L'idée commune au bouddhisme et au transhumanisme est donc, je l'ai dit, une certaine forme de mentalisme. Par mentalisme, j'entends l'idée que le contenu de l'âme pourrait être déterminé en faisant abstraction de tout ce qu'il y a en dehors d'elle. Dans le bouddhisme, l'âme est capable de penser et de percevoir sans avoir de corps ni de cerveau, elle peut faire tout ce qu'une personne physique peut faire, mais sans être une personne physique. Elle voit sans yeux. Elle pense sans cerveau. C'est pourquoi elle est capable de rester elle-même, non altérée, lorsqu'elle sort du corps. Et elle n'est que peu modifiée par son passage dans un autre corps, puisque sa mémoire est temporairement inaccessible, mais rien n'est définitivement perdu, puisque la connaissance de toutes ses vies lui reviendra pendant les périodes de transition entre corps. De même, dans le transhumanisme, le contenu de l'âme peut être intégralement transcrit dans un support numérique de stockage. Autrement dit, toute notre mémoire est faite d'information, qui est elle-même une certaine configuration cérébrale, pouvant bien entendu être inscrite sur un support physique.
Ainsi, le bouddhisme est spiritualiste, puisqu'il pense que l'âme existe sans le corps, alors que le transhumanisme est matérialiste, puisqu'il pense que l'âme se réduit à des dispositions cérébrales. Pourtant, les deux pensent que l'âme est isolable du corps dans lequel elle prend vie. Les deux pensent l'âme comme un fantôme dans la machine, pour reprendre l'expression de Ryle. C'est évident pour le bouddhisme. Mais c'est pourtant patent dans le transhumanisme aussi. Car celui-ci réduit la pensée à quelque chose qui se passe dans le cerveau, de sorte que l'on pourrait isoler le cerveau du reste du corps, et en même temps du reste de l'environnement naturel et social, sans affecter le contenu de cette pensée. Je n'ai même pas le courage de faire la liste de tous les spécialistes de science cognitive qui affirment que le cerveau pense, et disent cela en toute connaissance de cause, et non pas par facilité. Car beaucoup pensent vraiment que c'est le cerveau qui est le centre de la pensée, qui est un peu comme un pilote dans un navire, et que ce navire est le corps, les nerfs, les muscles, etc. étant le système de câblage permettant au pilote de recueillir des informations et d'agir pour déplacer le navire. La seule différence entre cette conception et le transhumanisme, c'est l'idée qu'on pourrait télécharger le pilote dans un disque dur, pour ensuite placer le pilote dans un nouveau bateau. Cette différence me semble au fond assez anecdotique, par rapport à l'adhésion massive à la thèse selon laquelle la pensée se passe dans le cerveau. 

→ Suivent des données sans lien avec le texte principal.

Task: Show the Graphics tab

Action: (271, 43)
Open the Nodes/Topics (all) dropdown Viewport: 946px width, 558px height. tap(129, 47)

En résumé, le mentalisme est l'idée que la pensée se passe quelque part, dans quelque chose. Que ce soit dans un cerveau ou dans une âme séparable d'un corps, cela ne change pas grand chose. Car dans les deux cas, la pensée est un évènement du monde parmi d'autres.  C'est cela qui est critiquable.

Quand je dis que ceci est critiquable, je ne veux certainement pas dire que c'est simplement faux. Si je soutenais que la pensée est un pur rien, qu'elle n'a lieu nulle part, on me reprocherait à raison de soutenir des thèses absurdes. Je veux plutôt montrer que tout le mental ne peut pas relever de la même analyse. Et dans un second temps, je montrerai que cette pluralité des phénomènes mentaux rend quasiment incompréhensible l'idée d'une survie de notre pensée après la mort physique.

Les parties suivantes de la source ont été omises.